Task directions :: Among these records, which lines include "size"? Copy them out.

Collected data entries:
———

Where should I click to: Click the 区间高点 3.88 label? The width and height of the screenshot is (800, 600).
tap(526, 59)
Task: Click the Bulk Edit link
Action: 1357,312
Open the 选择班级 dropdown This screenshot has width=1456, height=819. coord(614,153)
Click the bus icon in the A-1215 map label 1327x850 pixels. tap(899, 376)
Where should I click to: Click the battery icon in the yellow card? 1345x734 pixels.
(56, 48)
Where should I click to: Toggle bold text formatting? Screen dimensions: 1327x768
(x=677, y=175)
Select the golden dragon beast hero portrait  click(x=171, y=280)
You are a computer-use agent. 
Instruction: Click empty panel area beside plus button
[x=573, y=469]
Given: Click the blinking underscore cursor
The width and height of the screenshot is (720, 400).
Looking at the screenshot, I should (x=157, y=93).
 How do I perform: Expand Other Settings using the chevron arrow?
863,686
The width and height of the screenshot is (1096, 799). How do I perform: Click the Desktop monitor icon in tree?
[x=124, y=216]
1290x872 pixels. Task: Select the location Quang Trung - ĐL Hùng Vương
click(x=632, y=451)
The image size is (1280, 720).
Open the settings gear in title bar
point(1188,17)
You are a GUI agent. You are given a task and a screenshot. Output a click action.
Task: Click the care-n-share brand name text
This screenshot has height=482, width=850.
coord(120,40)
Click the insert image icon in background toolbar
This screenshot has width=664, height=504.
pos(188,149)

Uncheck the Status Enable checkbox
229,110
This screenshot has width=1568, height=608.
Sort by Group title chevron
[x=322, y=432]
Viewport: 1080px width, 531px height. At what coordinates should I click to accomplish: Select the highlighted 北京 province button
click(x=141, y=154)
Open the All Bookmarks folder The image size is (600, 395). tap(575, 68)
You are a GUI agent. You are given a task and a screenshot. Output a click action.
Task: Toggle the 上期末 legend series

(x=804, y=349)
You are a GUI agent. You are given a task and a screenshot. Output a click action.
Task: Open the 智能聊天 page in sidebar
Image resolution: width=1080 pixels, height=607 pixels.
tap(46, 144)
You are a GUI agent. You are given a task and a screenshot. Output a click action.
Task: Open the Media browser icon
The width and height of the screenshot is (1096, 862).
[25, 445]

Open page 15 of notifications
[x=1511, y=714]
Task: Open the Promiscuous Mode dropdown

———

Result for this exercise ::
The image size is (1280, 720).
Open the All Bookmarks folder The image size is (600, 395). tap(575, 68)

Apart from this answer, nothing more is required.